Europe, Middle East and Africa
Political battles over Brexit will overshadow a bumper week of U.K. economic events. Labor market, inflation and retail sales data will all give a sense of the strength of consumer resilience and demand at a troubled time and the Bank of England meets on Thursday.
In the euro zone, purchasing manager survey numbers on Friday will provide an initial glimpse of the region’s industrial and service-sector health at the end of the first quarter, a well-timed gauge in the aftermath of the European Central Bank’s latest attempt to bolster economic growth amid nagging fears of a deepening slowdown. Russia’s central bank is expected to hold interest rates steady when it meets on Friday, but may signal easing could start sooner than previously expected. In South Africa, data is forecast to show inflation accelerating.
Central banks in Thailand, the Philippines and Indonesia are all scheduled for policy meetings. The Fed pause and resulting let-off in pressures facing emerging market currencies has changed the conversation, with attention now swinging to which authorities have room to ease policy. Australia will release jobs numbers for February -- any weakness there would add to swelling bets that the next move for the RBA will be a rate cut.
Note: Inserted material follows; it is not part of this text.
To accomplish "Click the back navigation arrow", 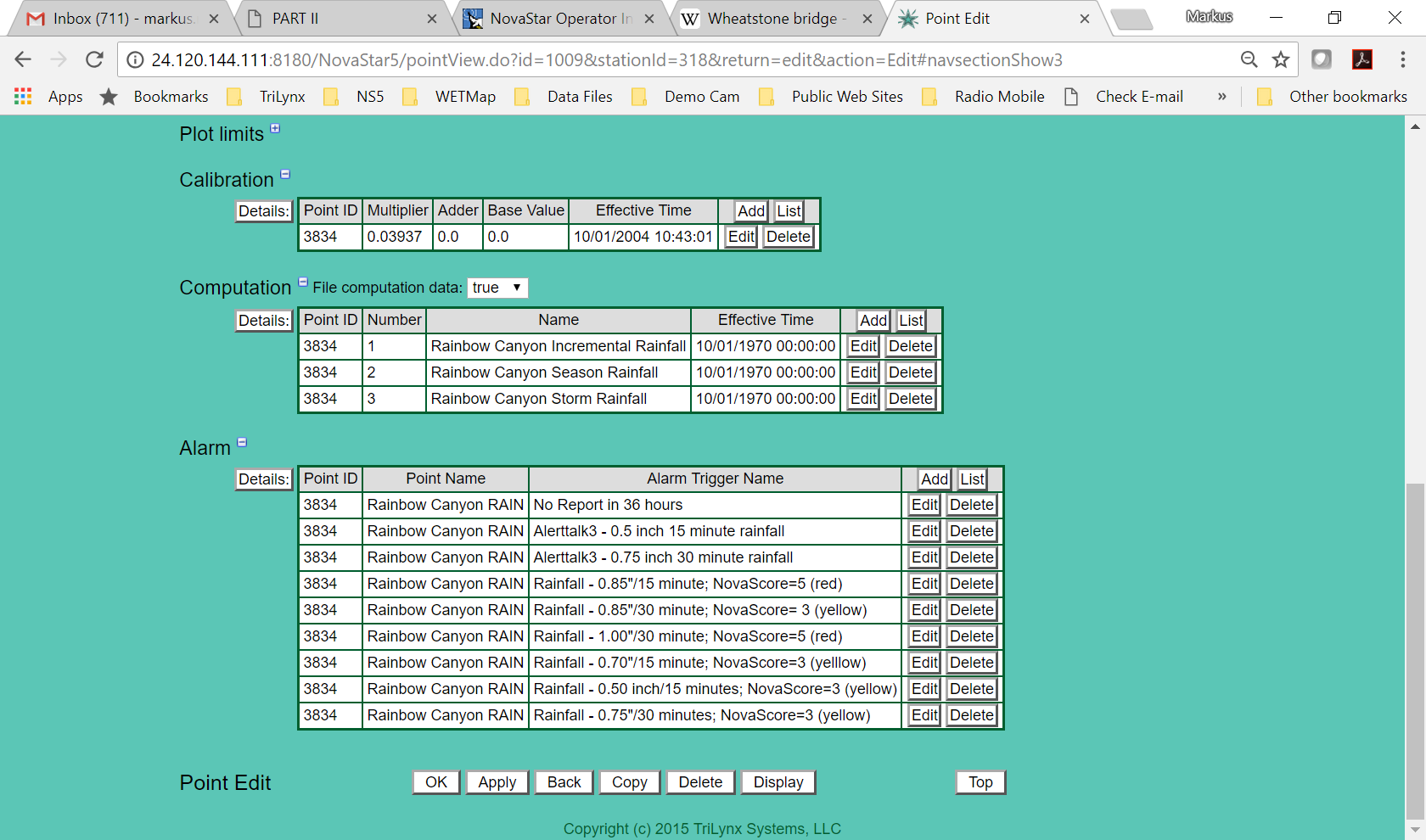I will [x=23, y=59].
Investors will stay focused on developments in the U.S.-China trade war and some will cast their eye to Japan and the burgeoning debate over whether its central bank should change its inflation target.
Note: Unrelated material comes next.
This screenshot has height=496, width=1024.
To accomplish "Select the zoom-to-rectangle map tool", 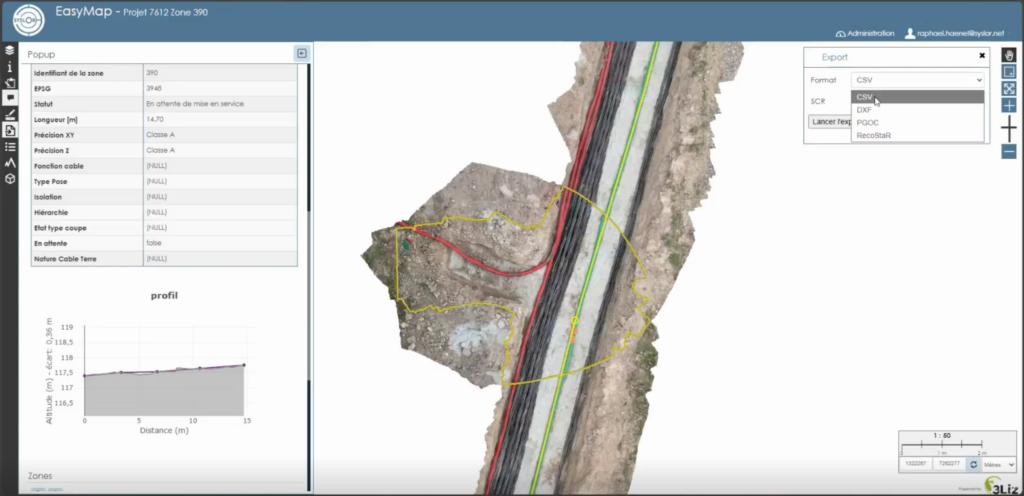I will click(1008, 71).
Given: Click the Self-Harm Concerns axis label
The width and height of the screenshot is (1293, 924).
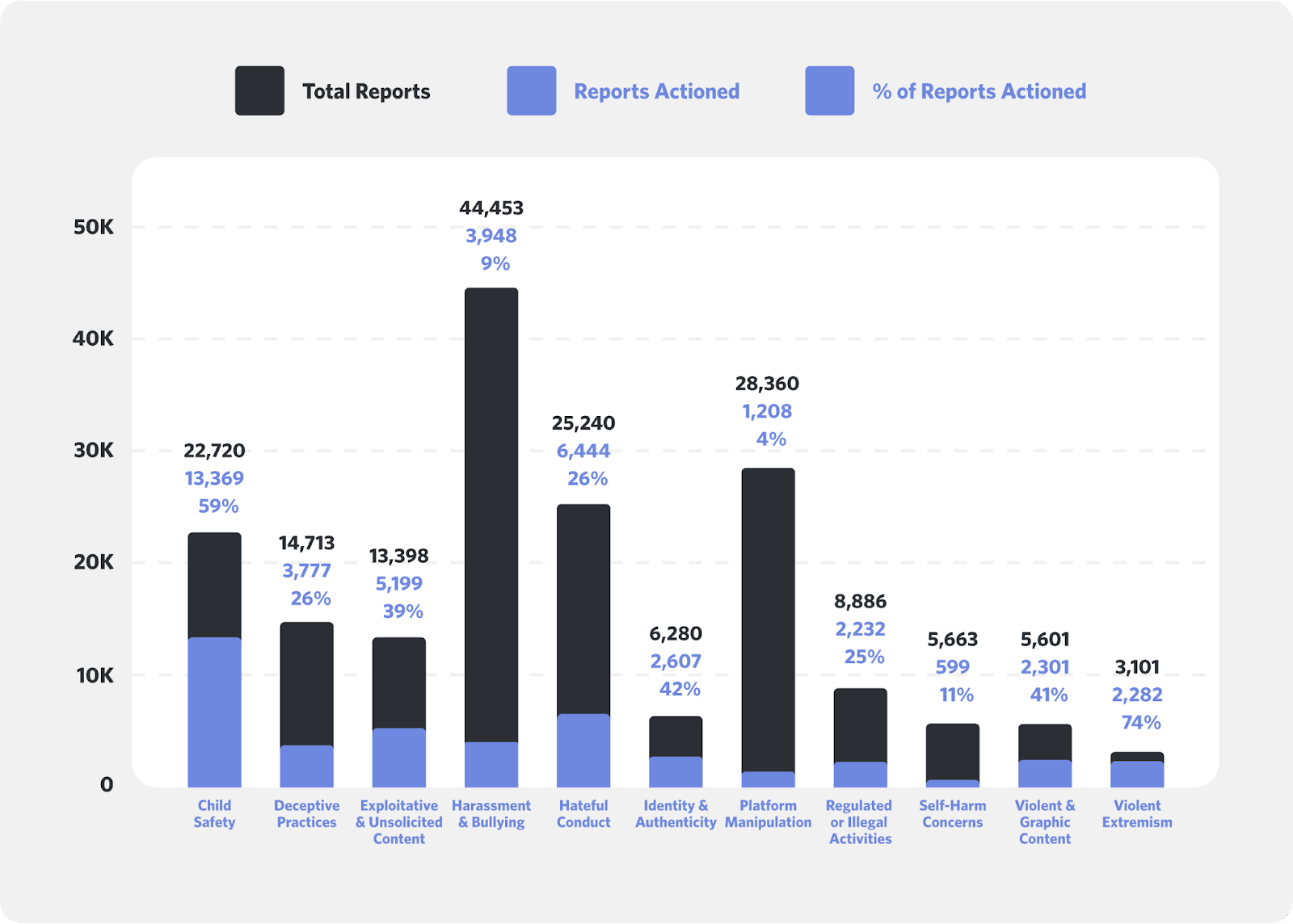Looking at the screenshot, I should [x=953, y=813].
While Brazil’s Jair Bolsonaro makes his first presidential visit to the U.S., the Brazilian central bank holds its first monetary policy meeting under new chief Roberto Campos Neto. It is widely expected to hold its benchmark at an all-time low on Wednesday, but investors will be watching for any signs of additional rate cuts following a series of disappointing economic data. On Thursday, the popularity of Argentinian President Mauricio Macri may suffer another blow as fourth-quarter gross domestic product and unemployment data are poised to show the economy further sinking into recession. On Friday, Colombia’s central bank is expected to keep its key rate at 4.25 percent as subdued inflation supports the case for delaying monetary tightening. Canada’s government releases its budget on Tuesday.